READING PASSAGE |
▶
# Moving from Cyta to Primetel



## Torto (Jan 4, 2014)

Hello


I am client of Cyta(using internet-6mbs and telephone for 50.99 euro per month) and i want to move to primetel(they have a promotion-8mbs plus mobile plus telephone for 27 euro).
I have read very good recommendations for Primetel.My question/s is technical-how to do this ?
Ok-i sign a contract with primetel and waiting for them to make a connection(up to three weeks)
1)When i should go to Cyta to cancel my contract-before or after my contract with Primetel or automatically the contract with Primtel will cancel the contract with Cyta
2)What about my deposit in Cyta-how long it takes to return it back ?
3)Internet is very important for me-in the time between canceling my contract with Cyta and setting a new connection from Primetel,will i have internet and not to pay double bill(one to Cyta and one to Primetel)
4)How long it takes to transfer the telephone line and number between Cyta to Primetel

If someone from you had moved from Cyta to primetel can you write please,step by step what is needed to be done(i heard that Cyta are not very polite when you cantell the contract with them).


----------



## PeteandSylv (Sep 24, 2008)

We have done this. You go to the Primetel shop and they will deal with all the paperwork for you. Take your existing contracts and passport. They communicate with CYTA and the whole process should complete within 15 days. You should leave Primetel with your new contract, modem and sim. You do not have to contact CYTA who should arrange final bills/refunds automatically.

The staff in the Primetel shop are not impressive and are slow but once you have got through that hoop the rest of the Primetel service is excellent. They will phone/text you to let you know exactly when the changeover will occur.

Pete


----------



## Torto (Jan 4, 2014)

PeteandSylv said:


> We have done this. You go to the Primetel shop and they will deal with all the paperwork for you. Take your existing contracts and passport. They communicate with CYTA and the whole process should complete within 15 days. You should leave Primetel with your new contract, modem and sim. You do not have to contact CYTA who should arrange final bills/refunds automatically.
> 
> The staff in the Primetel shop are not impressive and are slow but once you have got through that hoop the rest of the Primetel service is excellent. They will phone/text you to let you know exactly when the changeover will occur.
> 
> Pete


Thank you for the reply
1)What about the deposit in Cyta-when should go to take it-before or after the contract with Primetel
2)Is primetel require any deposits,subscription fees,installation fees.........?


----------



## PeteandSylv (Sep 24, 2008)

Torto said:


> Thank you for the reply
> 1)What about the deposit in Cyta-when should go to take it-before or after the contract with Primetel
> 2)Is primetel require any deposits,subscription fees,installation fees.........?


1) I imagine that CYTA deal with that in the final account but I don't know for sure as I didn't have to pay them a deposit.

2) Take a look on Primetel's site where they detail all their charges in the signup section. I don't know if they'll want a deposit from you. I think if you are renting they will almost certainly want one.

I hope my answers are up to date but Primetel and CYTA have the definitive as so much has changed since the financial crisis.

Pete


----------



## Torto (Jan 4, 2014)

Thank you very much for the information.
Tomorrow i will go to Prime tel and we will see what will happen.


----------
◀
RECORDED INFORMATION |
▶
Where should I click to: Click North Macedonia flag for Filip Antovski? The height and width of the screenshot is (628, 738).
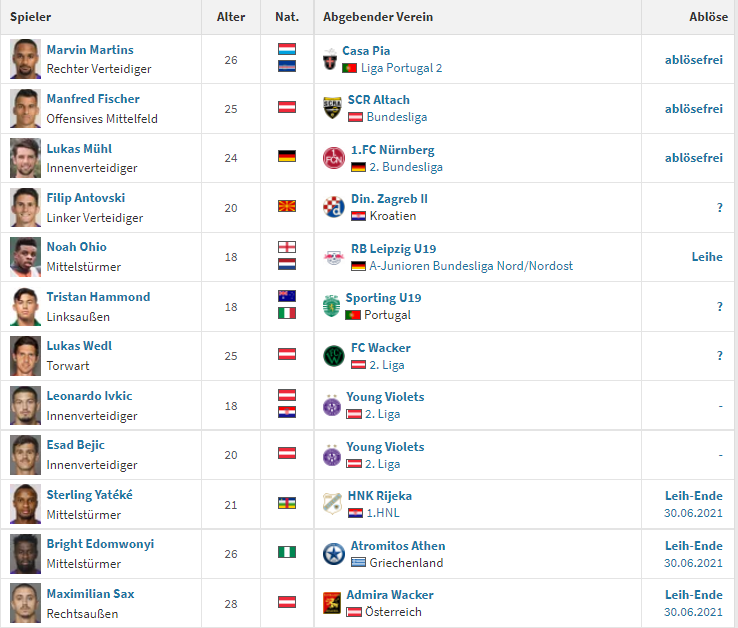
◀
▶
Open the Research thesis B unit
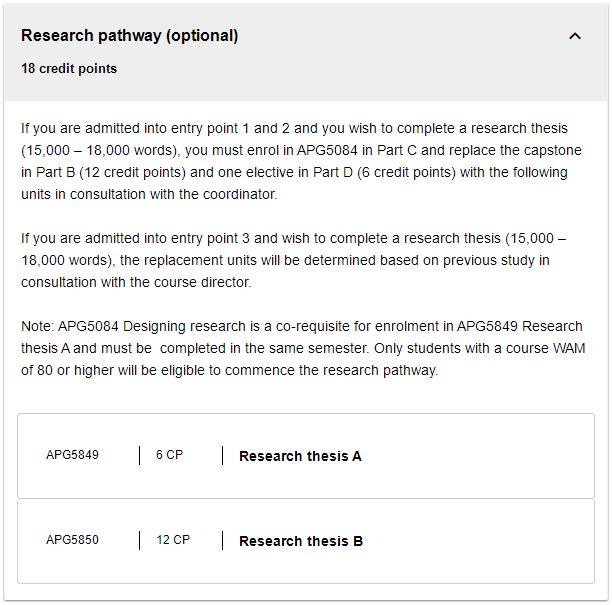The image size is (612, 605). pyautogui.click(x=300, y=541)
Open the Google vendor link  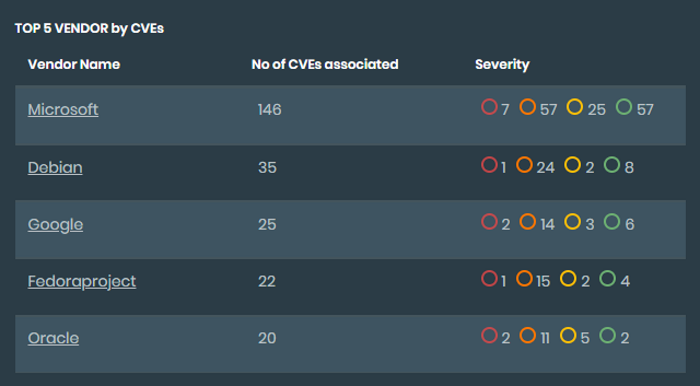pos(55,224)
◀
▶
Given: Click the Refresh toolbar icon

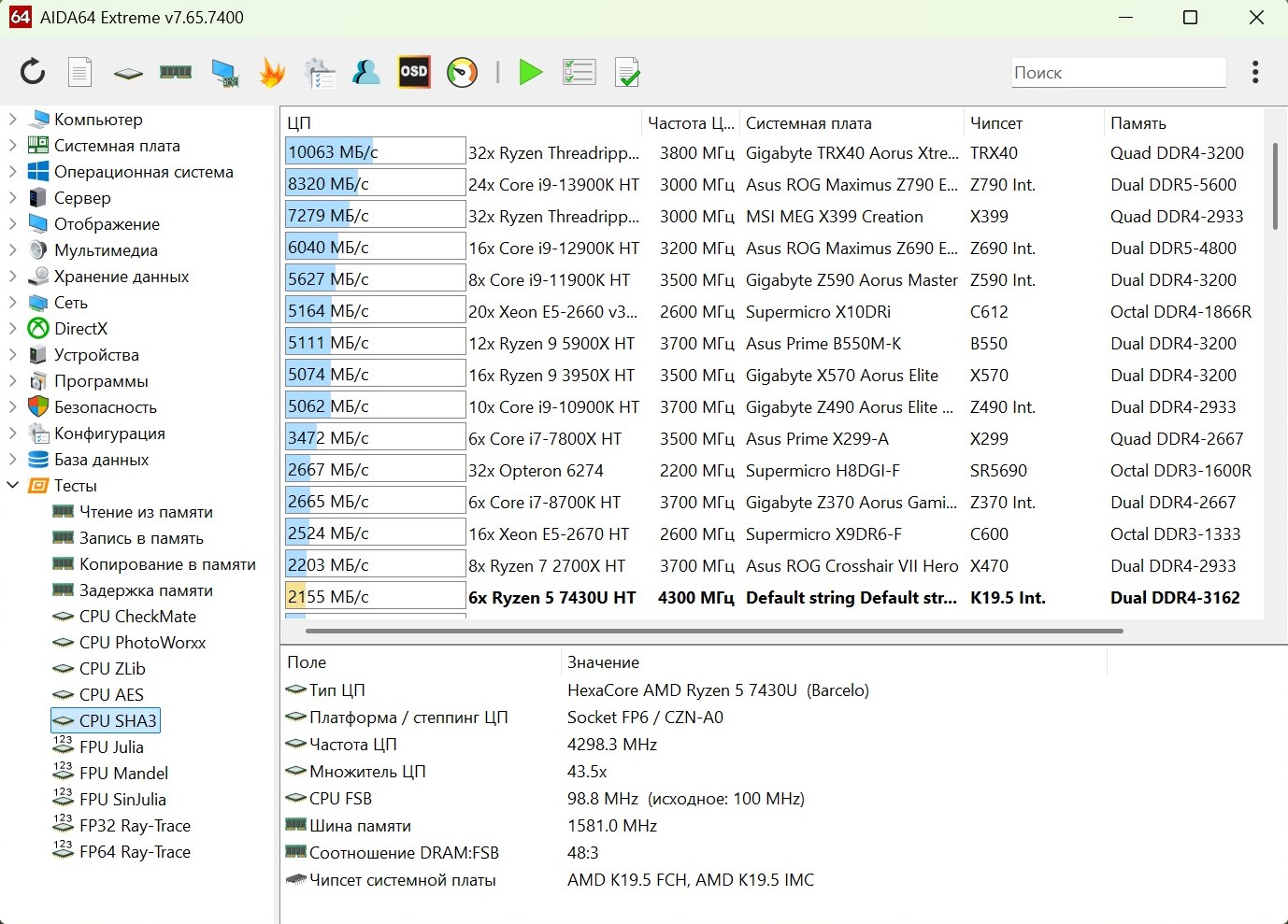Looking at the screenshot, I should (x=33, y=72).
◀
WRITTEN EXERCISE A |
Answer these questions using the forum thread on moving from Cyta to Primetel:
(i) How much does the first poster pay Cyta per month for internet and telephone?
(ii) Within how many days should the whole switching process complete, according to the first reply?
(iii) Where does the reply to the follow-up say Primetel details all its charges?
WRITTEN EXERCISE B | Return the part of the forum thread that opens with the words containing "3)Internet is very" and closes with "contract with them).".
The items come from a source unrelated to the forum thread on moving from Cyta to Primetel.

EXERCISE RESPONSE A |
(i) 50.99 euro per month.
(ii) Within 15 days.
(iii) In the signup section of Primetel's site.

EXERCISE RESPONSE B |
3)Internet is very important for me-in the time between canceling my contract with Cyta and setting a new connection from Primetel,will i have internet and not to pay double bill(one to Cyta and one to Primetel)
4)How long it takes to transfer the telephone line and number between Cyta to Primetel

If someone from you had moved from Cyta to primetel can you write please,step by step what is needed to be done(i heard that Cyta are not very polite when you cantell the contract with them).